Andrew Cockburn, Kill Chain: Drones and the Rise of High-Tech Assassins; Laurie Calhoun, We Kill Because We Can: From Soldiering to Assassination in the Drone Age

IssueDecember 2015 - January 2016
Review by Chris Cole

ImageWe Kill Because We Can is a 300-page rant on drones by cultural critic Laurie Calhoun. Focusing on the use of drones for targeted killing, each chapter is an angry polemical essay, with titles like ‘Strike First, Suppress Questions Later’ and ‘The New Banality of Killing’.

Calhoun argues that ‘both the practise of and propensity towards institutional killing has been transformed by this new technology.’ I agree. However I also have to admit that the tone of this book – fuming mad most of the time – did grate on me after a while. Perhaps best kept as a resource to be dipped into when your anger about drone warfare needs re-kindling.

Andrew Cockburn’s book, Kill Chain, is on an altogether different plain. Trenchant in its analysis, it is set in historical context and extremely well-researched.

Chapter Five for example, ‘It’s not assassination if we do it’, excellently documents the long history of US targeted killings (and their lack of effectiveness), starting with the assassination of Japanese admiral Isorokuk Yamamato in the Second World War, through Guatemala in the ’50s, Vietnam and the Phoenix programme in the ’60s and ’70s, and the failed attempt on Libyan leader colonel Muammar Gaddafi’s life via airstrikes from a fleet of F-111s in 1986.

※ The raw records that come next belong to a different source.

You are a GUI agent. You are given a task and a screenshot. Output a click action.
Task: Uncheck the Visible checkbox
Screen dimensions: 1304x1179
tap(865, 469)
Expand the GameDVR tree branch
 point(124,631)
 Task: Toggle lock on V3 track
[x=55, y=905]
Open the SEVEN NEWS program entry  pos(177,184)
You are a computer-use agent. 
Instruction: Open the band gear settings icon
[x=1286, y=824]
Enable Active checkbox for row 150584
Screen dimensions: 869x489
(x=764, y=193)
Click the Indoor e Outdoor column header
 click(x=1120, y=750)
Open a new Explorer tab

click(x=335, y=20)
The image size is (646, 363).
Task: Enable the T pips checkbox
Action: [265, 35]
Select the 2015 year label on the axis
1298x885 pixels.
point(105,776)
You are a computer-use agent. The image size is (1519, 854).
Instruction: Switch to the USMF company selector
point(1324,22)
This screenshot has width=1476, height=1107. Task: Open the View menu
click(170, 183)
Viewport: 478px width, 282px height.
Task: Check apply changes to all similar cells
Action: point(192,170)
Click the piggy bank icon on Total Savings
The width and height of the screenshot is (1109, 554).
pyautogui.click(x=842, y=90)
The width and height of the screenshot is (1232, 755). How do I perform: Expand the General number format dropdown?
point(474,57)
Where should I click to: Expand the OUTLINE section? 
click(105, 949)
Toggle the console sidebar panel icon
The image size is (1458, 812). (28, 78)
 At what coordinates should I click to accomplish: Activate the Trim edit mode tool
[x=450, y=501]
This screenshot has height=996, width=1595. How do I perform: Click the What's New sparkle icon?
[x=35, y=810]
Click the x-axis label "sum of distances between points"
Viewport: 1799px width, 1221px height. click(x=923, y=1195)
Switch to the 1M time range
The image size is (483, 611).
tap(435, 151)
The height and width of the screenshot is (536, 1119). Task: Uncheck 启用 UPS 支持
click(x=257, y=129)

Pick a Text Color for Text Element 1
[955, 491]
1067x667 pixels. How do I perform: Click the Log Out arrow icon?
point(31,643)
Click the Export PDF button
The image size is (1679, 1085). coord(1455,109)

The fallibility of these remote systems is equally well-laid-out, in contrast to the exaggerated claims of ‘defence’ companies, endlessly swallowed by procurement officials and the media.

Details of the inadequacies of ‘Gorgon Stare’ – supposedly able to overcome the narrow ‘soda straw’ view of drone cameras by ‘sewing together’ video feeds – were new to me.

ImageAccording to the reports Cockburn quotes, while this system has been repeatedly trumpeted by officials and the press, the reality is that instead of giving full motion video (minimum of 24 frames per second) it achieves a mere two frames per second with lots of blind spots.

Throughout the book, Cockburn gives examples of how military officials have chosen to believe the ‘intelligence’ –hoovered up by the inadequate and partial drone video feeds and NSA (US national security agency) intercepts – over the experience, eyes and ears of those on the ground.

Time and time again, they’ve been wrong to do so. This may be why US commanders continued to bomb the Médecins Sans Frontières (MSF) facility in Kunduz in northern Afghanistan recently, despite repeated phone calls from MSF telling them that it was a hospital.From low-lit, high-tech control rooms thousands of miles away, commanders feel they are in control, but, as Cockburn details, the reality is they see merely want they want to see. Drone warfare gives the illusion of control, precision and security.

The reality, as I fear we shall continue to see, is just the opposite.